Past Reviews

Regional Reviews: San Francisco

2006 Oregon Shakespeare Festival Part 1

Also see Richard's reviews of OSF Part 2 and Small Tragedy

The Oregon Shakespeare Festival, established in 1935, is among the oldest and largest professional regional repertory theatre companies in the United States. It has the oldest existing full-scale Elizabethan stage in the Western Hemisphere. During its eight month season, OSF presents eleven plays - three by Shakespeare and eight by classic and contemporary playwrights - in three theatres.

Last year, the OSF reached a total attendance of 373,310 and 84% capacity in all three theatres. Usually patrons see an average of three shows, making the total number of visitors to the Festival each year approximately 120,000. Eighty-eight percent of the audience travels more than 125 miles to the Festival. This year they will present 776 performances.

The current season is an eclectic group of plays. The Winter's Tale, William Shakespeare's uplifting tale of transgression and forgiveness, plays at the Angus Bowmer Theatre. The powerful drama Diary of Anne Frank is also playing at the 601-seat indoor theatre. A charming multi-racial production of Oscar Wilde's The Importance of Being Earnest is entertaining audiences in the Bowmer as well, and Lynn Nottage's Off-Broadway hit, Intimate Apparel, recently opened there. The intimate New Theatre is the home of William Inge's minor classic Bus Stop and a new play by Bridget Carpenter simply called Up.

Three plays in the outdoor Elizabethan Theatre start this summer: Shakespeare's Two Gentlemen of Verona, Merry Wives of Windsor and Cyrano de Bergerac, starring Marco Barricelli. The Angus Bowman Theatre will then have Dr Jekyll and Mr. Hyde and the rarely performed Shakespeare play, King John, will be in the intimate New Theatre.

The Importance of Being Earnest

Kevin Kenerly and Jeff Cummings
OSF is presenting an excellent multi-racial production of Oscar Wilde's most famous play. I have seen this comedy more than 10 times both here and in the U.K. The great wit of Oscar Wilde's dialogue is still there, with brava performances by the whole cast. The drawing room comedy has no let down.

The whole stage is framed as a proscenium arch theatre from the days of Queen Victoria. The Irish playwright's wit is present in such gems as "The truth is rarely pure and never simple," and "More than half of modern culture depends on what one shouldn't read," as said by Algernon. As Jack replies, "I am quite aware of the fact, and I don't propose to discuss modern culture. It isn't the sort of thing one should talk of in private."

Kevin Kenerly, who has been an important staple of the festival for over five years, plays Algernon as a sophisticated man of the world. He is overflowing with a world-weary savoir-faire. His speech is impeccable and his manner is so upper crust. Jack Cummings as Jack is the perfect foil for Algernon. This production falls more in line with the recent Cal Shakes version, although this presentation contains every word of the Irish playwright and has two intermissions. The OSF production shows what Oscar Wilde was secretly trying to tell the Victorian public. In those times "Earnest" was a secret word for being gay among homosexuals of the period. The two young men have more chemistry between them than for their female counterparts. There is a complete lack of eroticism in the male and female relationships while Algernon and Jack bicker like two Victorian queens.
★ ★ ★ ★ ★
REQUEST A: Do these statements agree with the festival review? Answer yes or no for each, quoting the words of the review that decide it. (i) The festival was established in 1935. (ii) Bus Stop is playing in the outdoor Elizabethan Theatre. (iii) The reviewer has seen The Importance of Being Earnest more than 10 times.
The festival review and the entries after it are separate, unrelated material.

Stored data entries:
★ ★ ★ ★ ★
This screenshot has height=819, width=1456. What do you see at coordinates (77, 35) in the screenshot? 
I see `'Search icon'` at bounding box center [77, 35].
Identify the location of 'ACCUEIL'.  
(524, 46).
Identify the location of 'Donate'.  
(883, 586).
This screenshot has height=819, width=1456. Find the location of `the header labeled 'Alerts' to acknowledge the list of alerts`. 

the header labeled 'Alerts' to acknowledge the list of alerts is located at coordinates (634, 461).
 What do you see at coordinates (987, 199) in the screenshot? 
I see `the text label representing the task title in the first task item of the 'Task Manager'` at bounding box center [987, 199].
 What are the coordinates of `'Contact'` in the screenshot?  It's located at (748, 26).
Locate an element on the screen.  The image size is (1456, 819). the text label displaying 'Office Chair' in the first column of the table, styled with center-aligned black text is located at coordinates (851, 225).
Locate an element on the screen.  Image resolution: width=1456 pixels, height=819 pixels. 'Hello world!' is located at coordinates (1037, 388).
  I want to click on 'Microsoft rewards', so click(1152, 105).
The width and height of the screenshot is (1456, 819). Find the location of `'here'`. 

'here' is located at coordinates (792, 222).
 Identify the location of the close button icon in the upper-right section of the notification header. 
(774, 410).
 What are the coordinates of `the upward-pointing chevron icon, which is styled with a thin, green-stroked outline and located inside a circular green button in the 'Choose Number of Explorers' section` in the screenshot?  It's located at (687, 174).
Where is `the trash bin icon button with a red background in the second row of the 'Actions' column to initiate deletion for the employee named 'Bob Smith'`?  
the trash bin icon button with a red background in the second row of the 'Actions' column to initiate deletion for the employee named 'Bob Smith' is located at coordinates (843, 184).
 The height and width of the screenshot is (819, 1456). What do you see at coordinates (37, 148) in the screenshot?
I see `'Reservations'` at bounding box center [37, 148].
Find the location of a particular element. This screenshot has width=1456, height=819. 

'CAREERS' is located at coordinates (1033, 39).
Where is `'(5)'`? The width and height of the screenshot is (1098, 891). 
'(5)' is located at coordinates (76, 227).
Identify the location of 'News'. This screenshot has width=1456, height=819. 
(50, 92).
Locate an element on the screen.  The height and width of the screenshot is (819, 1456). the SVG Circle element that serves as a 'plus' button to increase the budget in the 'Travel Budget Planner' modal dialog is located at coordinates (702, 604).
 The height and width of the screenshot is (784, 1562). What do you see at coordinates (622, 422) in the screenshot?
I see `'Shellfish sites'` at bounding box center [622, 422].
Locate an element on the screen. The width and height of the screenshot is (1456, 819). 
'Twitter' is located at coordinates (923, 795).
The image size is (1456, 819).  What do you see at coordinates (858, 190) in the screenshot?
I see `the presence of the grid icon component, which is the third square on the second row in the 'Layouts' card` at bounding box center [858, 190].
★ ★ ★ ★ ★
REQUEST B: Echo the entries between the line holding "The width and height of the screenshot is (1456, 819). Find" and the line holding "at (687, 174).", inclusive.

CORRECT ANSWER A:
(i) Yes: "established in 1935"
(ii) No: "The intimate New Theatre is the home of William Inge's minor classic Bus Stop"
(iii) Yes: "I have seen this comedy more than 10 times both here and in the U.K."

CORRECT ANSWER B:
The width and height of the screenshot is (1456, 819). Find the location of `'here'`. 

'here' is located at coordinates (792, 222).
 Identify the location of the close button icon in the upper-right section of the notification header. 
(774, 410).
 What are the coordinates of `the upward-pointing chevron icon, which is styled with a thin, green-stroked outline and located inside a circular green button in the 'Choose Number of Explorers' section` in the screenshot?  It's located at (687, 174).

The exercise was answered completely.